Le format du tournoi est passé de 12 à 16 équipes, ce qui suscite des inquiétudes sur l’intérêt sportif. World Rugby souhaite étendre la discipline, mais les équipes récemment qualifiées sont en difficulté. Pourtant, certaines nations comme le Canada et l’Irlande progressent et se rapprochent du niveau des meilleures équipes.

Les Anglaises en pôle position

Les Anglaises, grandes favorites, n’ont pas perdu un match depuis la dernière Coupe du monde. Les Françaises pourraient les affronter en demi-finale, avec l’espoir de créer la surprise. Pour cela, elles devront réaliser un match sans faute, surtout en défense.

Le chemin vers le professionnalisme

En France, le passage à la compétition domestique est un point faible comparé à l’Angleterre, qui a professionnalisé son championnat. Pour combler ce retard, il est crucial de développer l’Élite 1 et de préparer les joueuses pour le niveau international.

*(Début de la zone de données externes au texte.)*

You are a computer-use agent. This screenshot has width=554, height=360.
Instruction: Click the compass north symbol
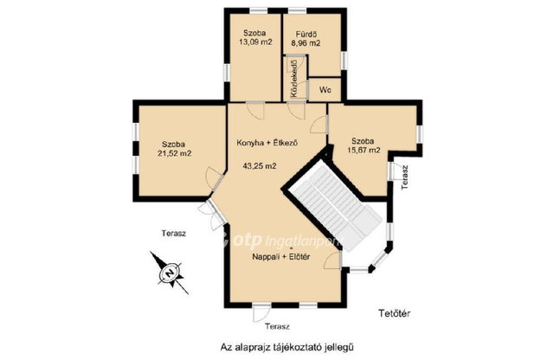coord(170,273)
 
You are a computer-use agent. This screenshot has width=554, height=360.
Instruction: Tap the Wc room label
coord(325,90)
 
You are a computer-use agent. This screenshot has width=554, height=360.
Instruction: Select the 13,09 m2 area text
coord(255,42)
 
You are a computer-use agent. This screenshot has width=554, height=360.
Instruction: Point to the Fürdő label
coord(306,35)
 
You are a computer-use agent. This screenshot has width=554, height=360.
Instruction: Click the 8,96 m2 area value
coord(306,43)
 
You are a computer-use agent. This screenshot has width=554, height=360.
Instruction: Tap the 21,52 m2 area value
coord(173,154)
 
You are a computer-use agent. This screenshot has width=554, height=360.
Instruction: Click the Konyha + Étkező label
coord(267,143)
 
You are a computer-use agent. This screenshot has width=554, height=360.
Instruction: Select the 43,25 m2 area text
coord(260,165)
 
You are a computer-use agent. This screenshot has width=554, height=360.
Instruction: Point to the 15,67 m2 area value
coord(364,151)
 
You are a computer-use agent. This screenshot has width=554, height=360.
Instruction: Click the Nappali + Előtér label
coord(281,257)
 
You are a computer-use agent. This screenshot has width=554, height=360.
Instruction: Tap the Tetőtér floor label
coord(395,313)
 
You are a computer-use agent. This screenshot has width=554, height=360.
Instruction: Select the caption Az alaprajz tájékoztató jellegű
coord(287,347)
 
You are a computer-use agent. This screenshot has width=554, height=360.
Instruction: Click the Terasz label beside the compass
coord(174,234)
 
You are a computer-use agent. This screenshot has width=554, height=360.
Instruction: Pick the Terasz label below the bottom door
coord(278,326)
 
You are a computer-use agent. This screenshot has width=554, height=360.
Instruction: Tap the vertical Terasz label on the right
coord(405,177)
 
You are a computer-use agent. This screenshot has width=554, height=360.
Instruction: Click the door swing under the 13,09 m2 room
coord(255,111)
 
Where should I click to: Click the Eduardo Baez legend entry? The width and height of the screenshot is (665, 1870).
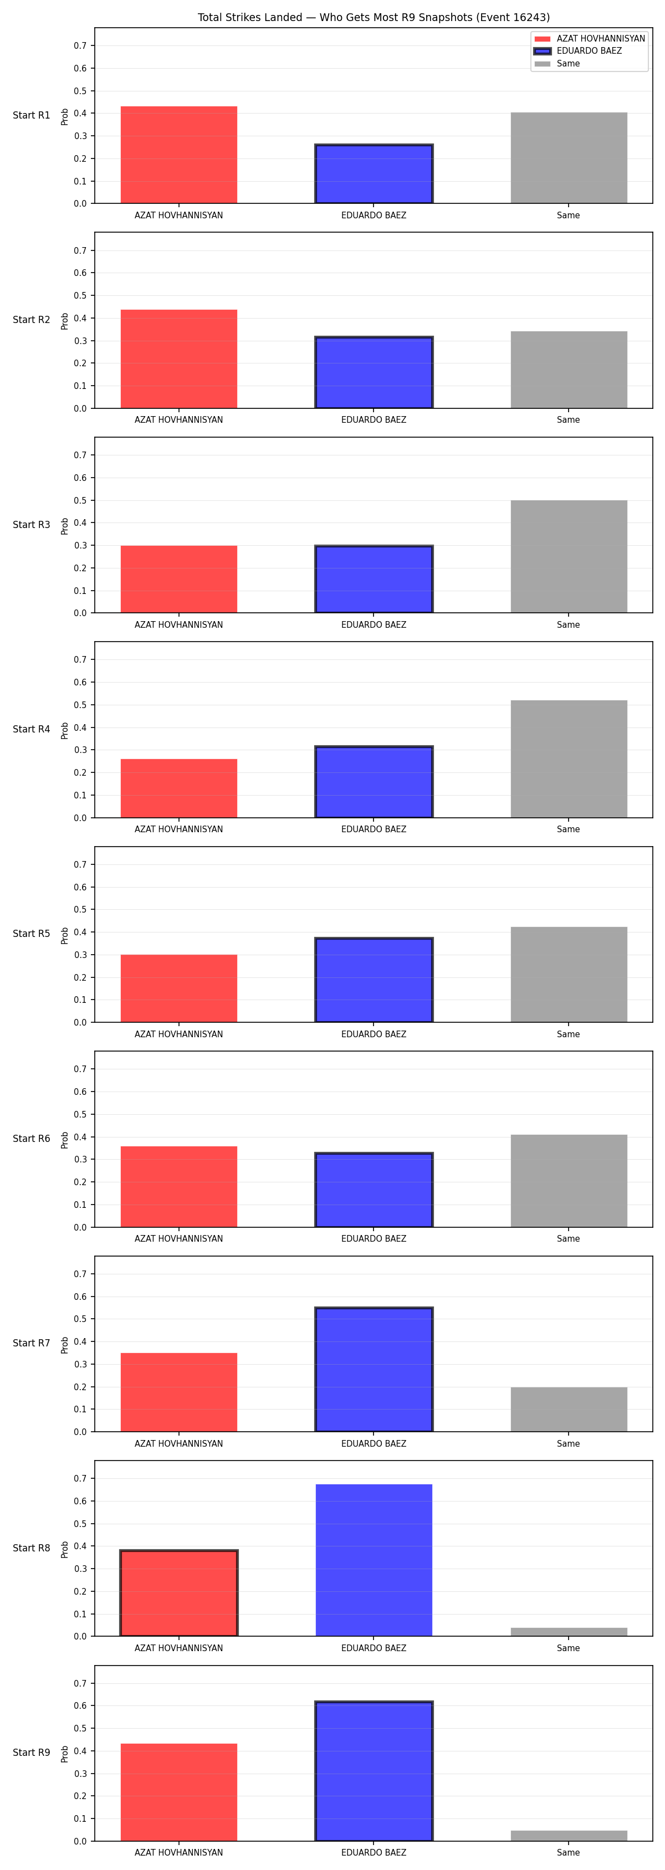pyautogui.click(x=589, y=51)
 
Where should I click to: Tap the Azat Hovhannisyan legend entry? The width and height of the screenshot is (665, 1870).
pyautogui.click(x=589, y=38)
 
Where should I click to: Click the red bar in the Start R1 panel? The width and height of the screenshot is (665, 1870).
pyautogui.click(x=178, y=155)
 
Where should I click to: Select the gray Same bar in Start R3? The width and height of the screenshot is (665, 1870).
pyautogui.click(x=569, y=556)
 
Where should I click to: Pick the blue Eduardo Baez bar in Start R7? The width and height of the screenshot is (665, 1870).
pyautogui.click(x=374, y=1369)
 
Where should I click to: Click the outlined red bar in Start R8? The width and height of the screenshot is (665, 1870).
pyautogui.click(x=178, y=1593)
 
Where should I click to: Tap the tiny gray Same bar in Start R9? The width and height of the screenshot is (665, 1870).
pyautogui.click(x=569, y=1836)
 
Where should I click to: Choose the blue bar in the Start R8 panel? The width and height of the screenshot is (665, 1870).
pyautogui.click(x=374, y=1560)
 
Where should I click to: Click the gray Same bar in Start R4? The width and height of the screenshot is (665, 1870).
pyautogui.click(x=569, y=759)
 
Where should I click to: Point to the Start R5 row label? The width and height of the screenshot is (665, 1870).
pyautogui.click(x=31, y=934)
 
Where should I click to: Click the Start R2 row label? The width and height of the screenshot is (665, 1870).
pyautogui.click(x=31, y=319)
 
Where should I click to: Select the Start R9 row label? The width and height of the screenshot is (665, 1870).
pyautogui.click(x=31, y=1753)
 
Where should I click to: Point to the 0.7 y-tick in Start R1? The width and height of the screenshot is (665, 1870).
pyautogui.click(x=80, y=46)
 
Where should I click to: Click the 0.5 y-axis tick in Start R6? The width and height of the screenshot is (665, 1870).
pyautogui.click(x=80, y=1114)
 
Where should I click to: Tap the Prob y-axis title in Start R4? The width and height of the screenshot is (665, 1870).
pyautogui.click(x=65, y=730)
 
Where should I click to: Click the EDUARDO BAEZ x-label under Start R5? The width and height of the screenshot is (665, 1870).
pyautogui.click(x=374, y=1034)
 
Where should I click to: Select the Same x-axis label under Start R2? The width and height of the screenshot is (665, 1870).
pyautogui.click(x=569, y=419)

Une structuration nécessaire

La structuration des clubs est essentielle pour offrir de meilleures conditions aux joueuses. Le Stade Villeneuvois a mis en place des CDD pour certaines joueuses, mais cela reste insuffisant pour envisager une carrière sportive à plein temps. Un soutien accru de la fédération et des initiatives comme la collaboration avec Canal+ sont des étapes importantes.

Un avenir prometteur?

Malgré les défis, il y a une dynamique positive autour du rugby féminin. Le nombre de licenciées augmente et l’exposition médiatique s’améliore. Des joueuses étrangères rejoignent le championnat, ce qui est un bon signe. Toutefois, il est crucial de structurer le cadre pour pérenniser cet engouement.